• _Task description_
Every entry must be transcribed without alteration.

• _Supplied material_

= Beginning of Section =

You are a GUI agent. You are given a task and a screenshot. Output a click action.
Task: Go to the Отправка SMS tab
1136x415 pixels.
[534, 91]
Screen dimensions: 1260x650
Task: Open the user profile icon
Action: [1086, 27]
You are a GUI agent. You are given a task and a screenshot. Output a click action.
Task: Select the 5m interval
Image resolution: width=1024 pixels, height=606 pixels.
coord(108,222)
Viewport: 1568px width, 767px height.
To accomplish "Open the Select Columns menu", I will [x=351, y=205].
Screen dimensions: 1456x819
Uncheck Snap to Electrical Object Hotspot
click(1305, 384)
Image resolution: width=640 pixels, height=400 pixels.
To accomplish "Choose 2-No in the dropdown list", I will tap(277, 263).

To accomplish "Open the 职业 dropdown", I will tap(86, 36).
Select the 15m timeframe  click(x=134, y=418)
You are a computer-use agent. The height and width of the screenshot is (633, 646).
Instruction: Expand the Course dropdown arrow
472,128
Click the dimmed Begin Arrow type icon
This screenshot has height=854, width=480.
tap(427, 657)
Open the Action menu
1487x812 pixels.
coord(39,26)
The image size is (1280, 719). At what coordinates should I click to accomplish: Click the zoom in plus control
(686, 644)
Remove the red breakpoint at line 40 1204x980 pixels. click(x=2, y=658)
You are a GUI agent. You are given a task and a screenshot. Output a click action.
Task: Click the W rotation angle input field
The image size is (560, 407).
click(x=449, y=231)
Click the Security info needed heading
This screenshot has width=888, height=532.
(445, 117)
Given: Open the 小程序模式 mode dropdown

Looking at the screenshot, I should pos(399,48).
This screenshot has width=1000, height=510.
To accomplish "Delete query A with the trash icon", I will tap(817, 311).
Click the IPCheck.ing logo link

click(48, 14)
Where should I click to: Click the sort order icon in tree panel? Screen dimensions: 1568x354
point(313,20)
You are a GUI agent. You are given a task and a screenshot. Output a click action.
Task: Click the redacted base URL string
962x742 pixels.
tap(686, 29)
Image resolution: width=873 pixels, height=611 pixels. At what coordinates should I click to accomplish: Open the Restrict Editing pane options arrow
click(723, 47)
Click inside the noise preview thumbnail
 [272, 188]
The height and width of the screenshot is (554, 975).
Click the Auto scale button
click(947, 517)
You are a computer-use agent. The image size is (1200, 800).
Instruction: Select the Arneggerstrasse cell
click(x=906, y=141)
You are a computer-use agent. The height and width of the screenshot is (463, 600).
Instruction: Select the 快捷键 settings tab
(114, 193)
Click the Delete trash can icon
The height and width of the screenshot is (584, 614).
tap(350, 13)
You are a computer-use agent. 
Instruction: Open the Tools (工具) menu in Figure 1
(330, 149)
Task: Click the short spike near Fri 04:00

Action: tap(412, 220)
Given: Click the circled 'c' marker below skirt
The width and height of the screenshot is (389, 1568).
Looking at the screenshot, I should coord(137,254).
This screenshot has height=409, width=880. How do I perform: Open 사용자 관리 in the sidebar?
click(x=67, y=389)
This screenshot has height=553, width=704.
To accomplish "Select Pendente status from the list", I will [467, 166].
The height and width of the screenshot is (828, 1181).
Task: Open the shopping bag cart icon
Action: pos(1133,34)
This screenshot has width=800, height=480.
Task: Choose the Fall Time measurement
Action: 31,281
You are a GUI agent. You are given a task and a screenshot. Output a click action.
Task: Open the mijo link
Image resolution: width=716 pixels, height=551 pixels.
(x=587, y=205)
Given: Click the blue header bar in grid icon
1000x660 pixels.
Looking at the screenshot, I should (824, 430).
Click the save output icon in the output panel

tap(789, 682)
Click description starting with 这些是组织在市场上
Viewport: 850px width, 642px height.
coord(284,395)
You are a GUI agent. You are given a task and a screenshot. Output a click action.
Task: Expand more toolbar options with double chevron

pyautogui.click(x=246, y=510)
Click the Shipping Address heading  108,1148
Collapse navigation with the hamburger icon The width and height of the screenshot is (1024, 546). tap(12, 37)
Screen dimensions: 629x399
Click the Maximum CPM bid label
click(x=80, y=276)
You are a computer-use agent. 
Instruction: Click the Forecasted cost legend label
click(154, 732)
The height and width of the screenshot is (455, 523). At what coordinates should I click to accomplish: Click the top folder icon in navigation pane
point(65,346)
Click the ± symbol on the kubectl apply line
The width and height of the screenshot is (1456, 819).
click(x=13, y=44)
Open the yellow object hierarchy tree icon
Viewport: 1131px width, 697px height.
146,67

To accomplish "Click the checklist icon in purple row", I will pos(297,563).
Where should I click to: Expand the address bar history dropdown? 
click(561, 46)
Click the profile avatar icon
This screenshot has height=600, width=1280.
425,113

= End of Section =

• _The answer_
You are a GUI agent. You are given a task and a screenshot. Output a click action.
Task: Go to the Отправка SMS tab
1136x415 pixels.
[534, 91]
Screen dimensions: 1260x650
Task: Open the user profile icon
Action: [1086, 27]
You are a GUI agent. You are given a task and a screenshot. Output a click action.
Task: Select the 5m interval
Image resolution: width=1024 pixels, height=606 pixels.
coord(108,222)
Viewport: 1568px width, 767px height.
To accomplish "Open the Select Columns menu", I will [x=351, y=205].
Screen dimensions: 1456x819
Uncheck Snap to Electrical Object Hotspot
click(1305, 384)
Image resolution: width=640 pixels, height=400 pixels.
To accomplish "Choose 2-No in the dropdown list", I will tap(277, 263).

To accomplish "Open the 职业 dropdown", I will tap(86, 36).
Select the 15m timeframe  click(x=134, y=418)
You are a computer-use agent. The height and width of the screenshot is (633, 646).
Instruction: Expand the Course dropdown arrow
472,128
Click the dimmed Begin Arrow type icon
This screenshot has height=854, width=480.
tap(427, 657)
Open the Action menu
1487x812 pixels.
coord(39,26)
The image size is (1280, 719). At what coordinates should I click to accomplish: Click the zoom in plus control
(686, 644)
Remove the red breakpoint at line 40 1204x980 pixels. click(x=2, y=658)
You are a GUI agent. You are given a task and a screenshot. Output a click action.
Task: Click the W rotation angle input field
The image size is (560, 407).
click(x=449, y=231)
Click the Security info needed heading
This screenshot has width=888, height=532.
(445, 117)
Given: Open the 小程序模式 mode dropdown

Looking at the screenshot, I should pos(399,48).
This screenshot has width=1000, height=510.
To accomplish "Delete query A with the trash icon", I will tap(817, 311).
Click the IPCheck.ing logo link

click(48, 14)
Where should I click to: Click the sort order icon in tree panel? Screen dimensions: 1568x354
point(313,20)
You are a GUI agent. You are given a task and a screenshot. Output a click action.
Task: Click the redacted base URL string
962x742 pixels.
tap(686, 29)
Image resolution: width=873 pixels, height=611 pixels. At what coordinates should I click to accomplish: Open the Restrict Editing pane options arrow
click(723, 47)
Click inside the noise preview thumbnail
 [272, 188]
The height and width of the screenshot is (554, 975).
Click the Auto scale button
click(947, 517)
You are a computer-use agent. The image size is (1200, 800).
Instruction: Select the Arneggerstrasse cell
click(x=906, y=141)
You are a computer-use agent. The height and width of the screenshot is (463, 600).
Instruction: Select the 快捷键 settings tab
(114, 193)
Click the Delete trash can icon
The height and width of the screenshot is (584, 614).
tap(350, 13)
You are a computer-use agent. 
Instruction: Open the Tools (工具) menu in Figure 1
(330, 149)
Task: Click the short spike near Fri 04:00

Action: tap(412, 220)
Given: Click the circled 'c' marker below skirt
The width and height of the screenshot is (389, 1568).
Looking at the screenshot, I should coord(137,254).
This screenshot has height=409, width=880. How do I perform: Open 사용자 관리 in the sidebar?
click(x=67, y=389)
This screenshot has height=553, width=704.
To accomplish "Select Pendente status from the list", I will [467, 166].
The height and width of the screenshot is (828, 1181).
Task: Open the shopping bag cart icon
Action: pos(1133,34)
This screenshot has width=800, height=480.
Task: Choose the Fall Time measurement
Action: 31,281
You are a GUI agent. You are given a task and a screenshot. Output a click action.
Task: Open the mijo link
Image resolution: width=716 pixels, height=551 pixels.
(x=587, y=205)
Given: Click the blue header bar in grid icon
1000x660 pixels.
Looking at the screenshot, I should (824, 430).
Click the save output icon in the output panel

tap(789, 682)
Click description starting with 这些是组织在市场上
Viewport: 850px width, 642px height.
coord(284,395)
You are a GUI agent. You are given a task and a screenshot. Output a click action.
Task: Expand more toolbar options with double chevron

pyautogui.click(x=246, y=510)
Click the Shipping Address heading  108,1148
Collapse navigation with the hamburger icon The width and height of the screenshot is (1024, 546). tap(12, 37)
Screen dimensions: 629x399
Click the Maximum CPM bid label
click(x=80, y=276)
You are a computer-use agent. 
Instruction: Click the Forecasted cost legend label
click(154, 732)
The height and width of the screenshot is (455, 523). At what coordinates should I click to accomplish: Click the top folder icon in navigation pane
point(65,346)
Click the ± symbol on the kubectl apply line
The width and height of the screenshot is (1456, 819).
click(x=13, y=44)
Open the yellow object hierarchy tree icon
Viewport: 1131px width, 697px height.
146,67

To accomplish "Click the checklist icon in purple row", I will pos(297,563).
Where should I click to: Expand the address bar history dropdown? 
click(561, 46)
Click the profile avatar icon
This screenshot has height=600, width=1280.
425,113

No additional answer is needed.